> [What you have to do]
Find every line in the records that contains the string "resolution" and copy each one out in full. Case counts.

> [Data shown]

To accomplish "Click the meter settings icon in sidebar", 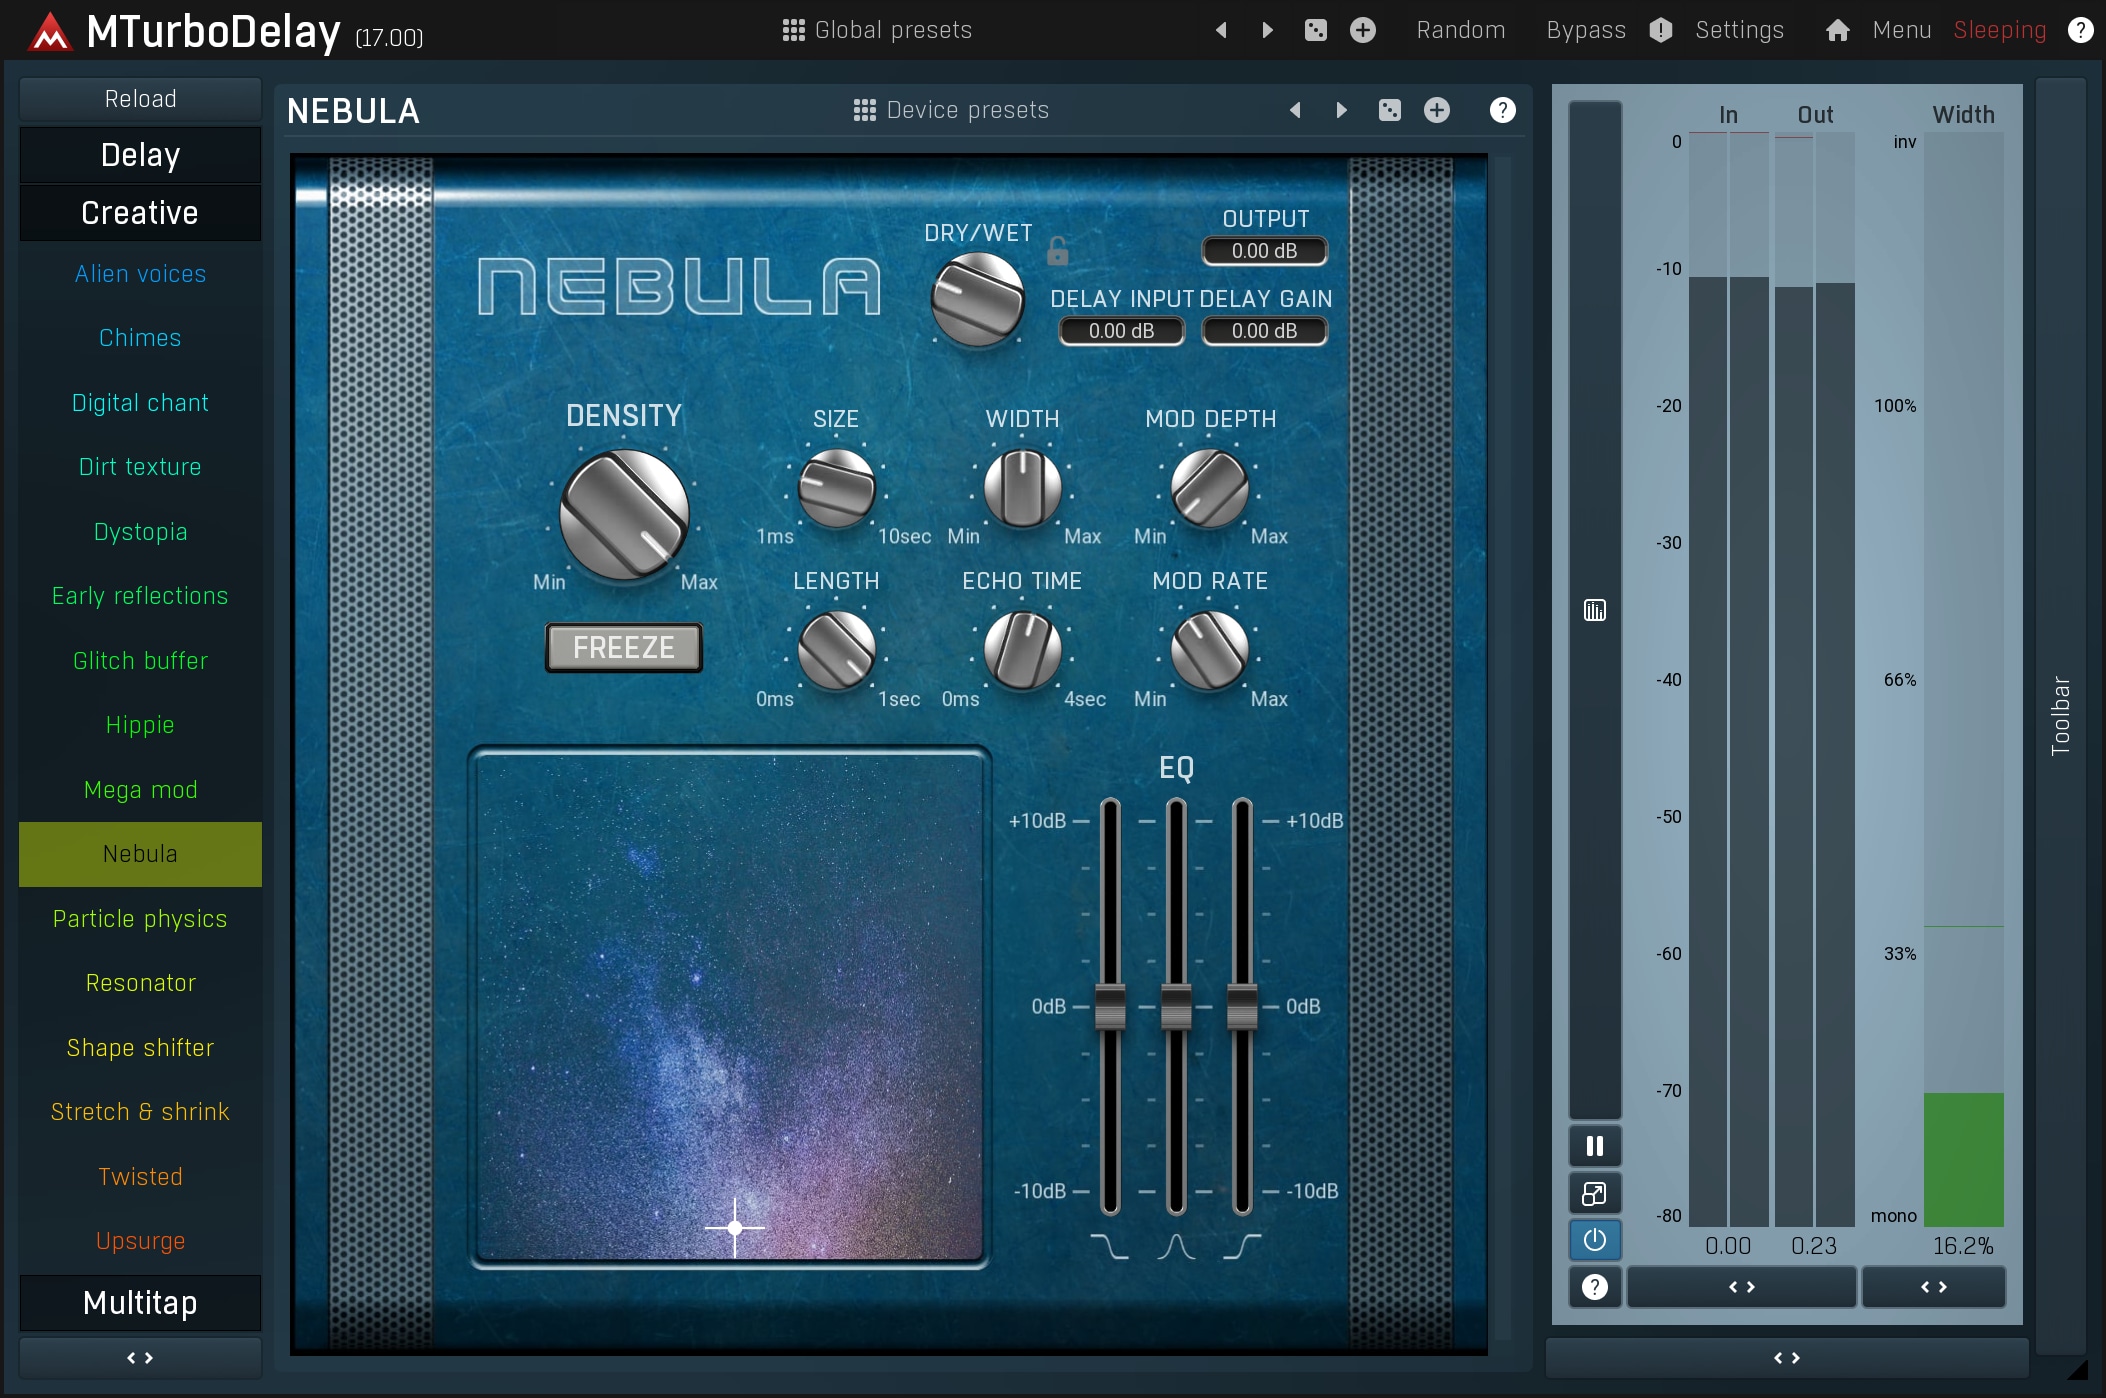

==

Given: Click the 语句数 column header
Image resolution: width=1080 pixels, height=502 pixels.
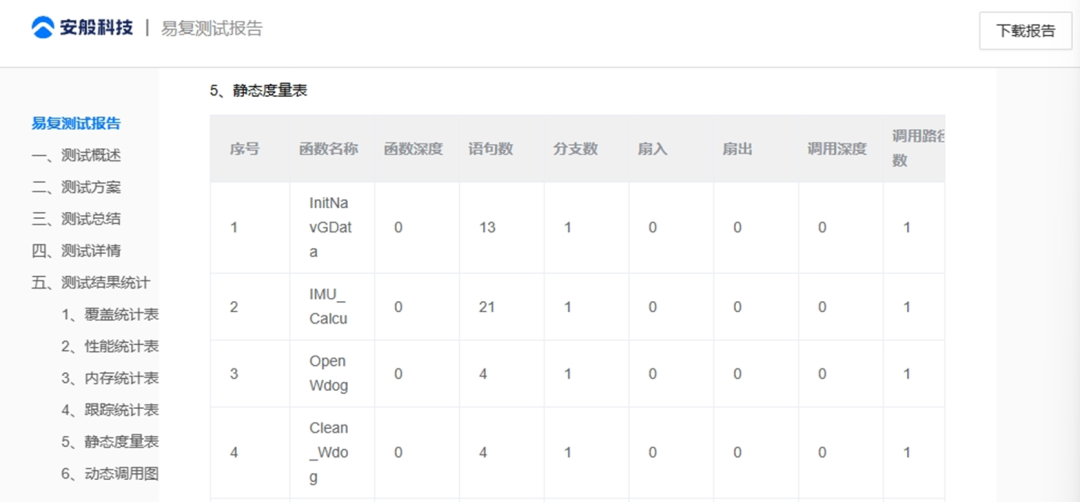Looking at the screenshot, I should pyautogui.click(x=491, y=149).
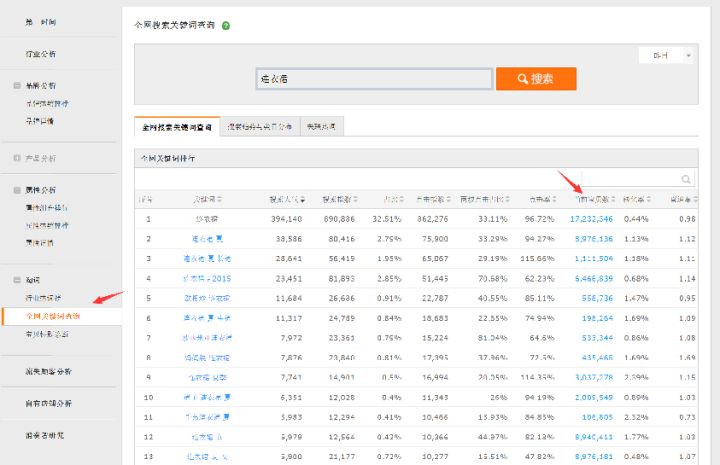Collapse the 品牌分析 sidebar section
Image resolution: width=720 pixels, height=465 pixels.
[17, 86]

> [Answer]
Image resolution: width=1080 pixels, height=502 pixels.
Image resolution: width=720 pixels, height=465 pixels.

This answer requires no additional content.